The only significant”risk”, it postulates, is”market risk”… in fact only the always clear and present threat of securities and markets. The MPT mixologists’ mix:

Combine all industry price numbers of securities irrespective of quality positions, income, as well as sustainability amounts
determine these amounts varied against one another during various past market scenarios… no matter cyclical cause
quantify the dispersion of the outcomes as they relate to the typical and newest iterations of the real numbers (what!)
Quantify the probability of every possible outcome, assign a”standard deviation” market value change risk measurement to every possible outcome, and conclude by correlating the various risk assessments.
MPT portfolio construction ensures that everything possessed is negative directionally correlated to almost everything else, without ever owning a single stock or bond, or contemplating the amount of income created by the portfolio. Thus creating, eh, making, a passively managed… well, I have not really decided what such a portfolio is.

The”oxymoronic” passive management (allow the formulas and standard deviations steer your retirement jumped ship) of”Modern Portfolio Theory” may initially have a sexy ring to it… until you try to find out exactly what it does to the information it fuels itself .

Are not we bringing too much science into a relatively simple method of measuring dollars for ownership interests in business enterprises… an age old means for carrying quantified financial risk in the quest for improved personal wealth.

MPT has spewed forth thousands of derivative products that have shifted the equity playing area…

Should an uptick at a”triple-short-the-S & P 500″ ETF be regarded as a positive or a negative?
Should individual issue numbers be corrected for the amount of derivative entities which hold them, long or short?
Does share price have anything whatsoever to do with basic price or is it the effects of derivative parlor game action?
S & S p/e ratios are approximately 50% higher than they were five decades ago; a sampling of high-dividend-paying ETFs sports an ordinary p/e more than double that of the S & P.. . And not one of your advisers (myself excluded) appears concerned with the anemic level of earnings being generated by your retirement-bound portfolios.
Modern Portfolio Theory would have us believe that the future is, indeed, predictable in a reasonable level of error. Theorists, research economists, other professors, and Wall Street marketing departments have always gone — and they have always been wrong.

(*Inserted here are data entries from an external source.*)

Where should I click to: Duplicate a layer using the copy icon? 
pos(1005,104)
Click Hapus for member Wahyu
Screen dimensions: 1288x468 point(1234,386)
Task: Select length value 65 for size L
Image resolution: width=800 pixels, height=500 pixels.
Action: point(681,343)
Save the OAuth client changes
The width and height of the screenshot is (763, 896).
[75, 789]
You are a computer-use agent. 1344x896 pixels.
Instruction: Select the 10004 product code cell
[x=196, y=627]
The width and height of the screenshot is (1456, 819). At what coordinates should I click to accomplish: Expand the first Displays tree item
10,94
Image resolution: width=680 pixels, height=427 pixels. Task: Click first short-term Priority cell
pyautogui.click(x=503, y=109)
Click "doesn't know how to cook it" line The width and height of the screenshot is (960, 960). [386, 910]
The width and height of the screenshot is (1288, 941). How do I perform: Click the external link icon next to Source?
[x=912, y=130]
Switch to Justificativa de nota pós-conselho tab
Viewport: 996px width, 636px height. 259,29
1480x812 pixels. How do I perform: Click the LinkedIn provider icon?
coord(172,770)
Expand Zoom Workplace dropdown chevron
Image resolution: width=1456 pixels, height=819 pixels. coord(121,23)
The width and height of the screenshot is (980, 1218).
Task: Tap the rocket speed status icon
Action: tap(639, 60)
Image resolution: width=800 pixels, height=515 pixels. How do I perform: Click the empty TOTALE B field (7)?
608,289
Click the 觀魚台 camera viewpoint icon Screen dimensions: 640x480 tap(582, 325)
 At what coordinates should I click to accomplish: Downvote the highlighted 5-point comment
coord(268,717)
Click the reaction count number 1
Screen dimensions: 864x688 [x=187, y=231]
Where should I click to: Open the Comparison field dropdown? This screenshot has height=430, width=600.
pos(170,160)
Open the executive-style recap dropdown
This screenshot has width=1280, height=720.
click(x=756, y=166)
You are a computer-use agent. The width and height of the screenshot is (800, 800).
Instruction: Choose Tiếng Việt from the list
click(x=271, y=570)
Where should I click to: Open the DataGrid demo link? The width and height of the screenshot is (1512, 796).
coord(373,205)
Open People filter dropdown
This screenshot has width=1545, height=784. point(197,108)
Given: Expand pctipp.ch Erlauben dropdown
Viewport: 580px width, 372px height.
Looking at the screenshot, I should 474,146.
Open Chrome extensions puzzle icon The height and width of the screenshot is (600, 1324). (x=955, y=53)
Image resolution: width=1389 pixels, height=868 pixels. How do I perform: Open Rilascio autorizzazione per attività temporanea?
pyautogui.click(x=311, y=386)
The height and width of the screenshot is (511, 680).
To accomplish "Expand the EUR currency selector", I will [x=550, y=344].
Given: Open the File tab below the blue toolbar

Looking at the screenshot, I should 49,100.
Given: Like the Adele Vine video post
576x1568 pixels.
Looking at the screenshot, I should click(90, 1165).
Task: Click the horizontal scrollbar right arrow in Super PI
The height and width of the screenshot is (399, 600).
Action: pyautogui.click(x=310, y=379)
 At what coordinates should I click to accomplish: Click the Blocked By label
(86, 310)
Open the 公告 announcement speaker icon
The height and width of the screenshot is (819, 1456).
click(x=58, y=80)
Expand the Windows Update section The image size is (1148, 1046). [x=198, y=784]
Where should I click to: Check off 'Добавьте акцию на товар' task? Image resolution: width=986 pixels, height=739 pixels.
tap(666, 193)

Any claim to precision; any attempt to time the market; any expectation of being in the right place at the ideal time, the majority of the time, is simply not a fact of investing. And there is the rub for the two kinds of analysis, and for”the emperor’s new clothes” hazard assessment methods and”active asset allocation” procedures so well known in MPT.

As long as we live in a world where there are tsunamis and Madoffs; terrorists and politicians; large corporate egos and a lot more dangerous major government; and imperfect intellect (both artificial and human ) that there will be no expectation of certainty.

Get over it, reality is really cool as soon as you’ve learned to take care of it.

All of the areas, concepts, and procedures explained there work together to produce (in my experience) a safer, more income effective, investment experience. No implementation should be undertaken without a complete understanding of all facets of the procedure.